Gaussian processes (GPs) offer an elegant framework for non-parametric Bayesian regression by endowing a prior distribution over a function space. In this notebook we derive the basics of how they can be used for regression and machine learning. Most of the material is based on Rasmussen and Williams (2006), but I also recommend Betancourt (2020) as a resource. Throughout this notebook, we will use Stan to fit GPs. Feedback and comments are welcome!

suppressMessages({
  library(tidyverse)
  library(ggthemes)
  library(colorspace)

  library(rstan)
  library(bayesplot)
})

set.seed(42)
color_scheme_set("darkgray")

Priors over functions

Bayesian linear regression models assume a dependency

\[\begin{align*} f_{\boldsymbol \beta}& : \ \mathcal{X} \rightarrow \mathcal{Y},\\ f_{\boldsymbol \beta}(\mathbf{x}) & = \ \mathbf{x}^T \boldsymbol \beta + \epsilon, \end{align*}\]

parametrized by a coefficient vector \(\boldsymbol \beta\). In order to quantifiy uncertainty we have about the parameters, we put a prior distribution on \(\boldsymbol \beta\). When we use Gaussian processes, we instead put a prior on the function \(f\) itself:

\[\begin{align*} f(\mathbf{x}) & \sim \mathcal{GP}(m(\mathbf{x}), k(\mathbf{x}, \mathbf{x}')) \end{align*}\]

So a Gaussian process is a distribution over functions. It is parameterized by a mean function \(m\) that returns a vector of length \(n\) and a covariance function \(k\) that returns a matrix of dimension \(n \times n\), where \(n\) is the number of samples. For instance, the mean function could be a constant (which we will assume throughout the rest of this notebook), and the kernel could be an exponentiated quadratic which is defined as:

\[\begin{align*} k(\mathbf{x}, \mathbf{x}') &= \alpha^2 \exp\left(- \frac{1}{2\rho^2} ||\mathbf{x} - \mathbf{x}' ||^2 \right) \end{align*}\]
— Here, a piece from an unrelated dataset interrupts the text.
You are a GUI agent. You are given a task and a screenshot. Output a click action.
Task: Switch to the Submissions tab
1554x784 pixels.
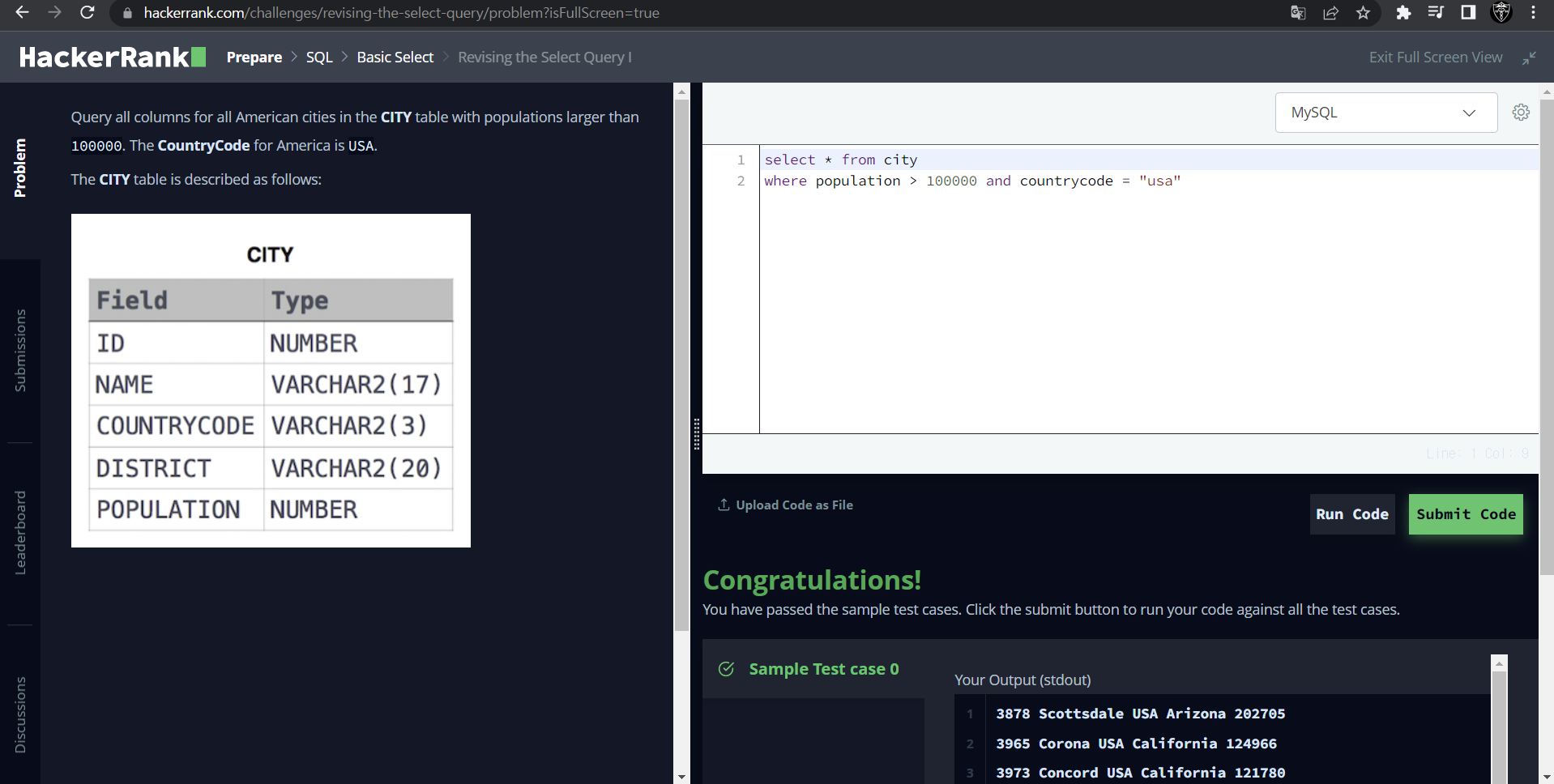point(20,350)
where \(\alpha\) and \(\rho\) are hyperparameters.

Sampling from a GP prior

To sample from a GP we merely need to create points \(x_i \in \mathcal{X}\) from some domain \(\mathcal{X}\) and specify the hyperparameters of the covariance function.

n.star <- 1000L
x.star <- seq(-1, 1, length.out=n.star)

alpha <- 1
rho <- .1

We specify the covariance function using Stan.

prior.model <- "_models/gp_prior.stan"
cat(readLines(prior.model), sep = "\n")
data {
  int<lower=1> n;
  real x[n];

  real<lower=0> alpha;
  real<lower=0> rho;
}

transformed data {
  matrix[n, n] K = cov_exp_quad(x, alpha, rho)
      + diag_matrix(rep_vector(1e-10, n));
  matrix[n, n] L_K = cholesky_decompose(K);
}

parameters {}
model {}

generated quantities {
  vector[n] f = multi_normal_cholesky_rng(rep_vector(0, n), L_K);
}

Having all components set up we sample five realizations from the prior using Stan.

prior <- stan(
  prior.model, 
  data=list(n=n.star, x=x.star, alpha=alpha, rho=rho),
  iter=5,
  warmup=0,
  chains=1,
  algorithm="Fixed_param"
)
prior <- extract(prior)$f

Let’s plot the prior samples. Every line in the plot below represents one realization

prior %>%
  data.frame(x=x.star, f=t(.)) %>% 
  tidyr::pivot_longer(starts_with("f"), names_to="sample", values_to = "f") %>%
  ggplot() +
  geom_line(aes(x, f, color=sample)) +
  scale_color_discrete_sequential(l1 = 1, l2 = 60) +
  theme_tufte() +
  theme(
    axis.text = element_text(colour = "black", size = 15),
    strip.text = element_text(colour = "black", size = 15)
  ) +
  xlab(NULL) +
  ylab(NULL) +
  guides(color=FALSE)

Sampling from a GP posterior

To make use of GPs for regression, we model the conditional distribution of a random variable \(Y\) (for which we observe \(n\) data points) as

\[\begin{align*} Y \mid f \sim \mathcal{N}(f, \Sigma) \end{align*}\]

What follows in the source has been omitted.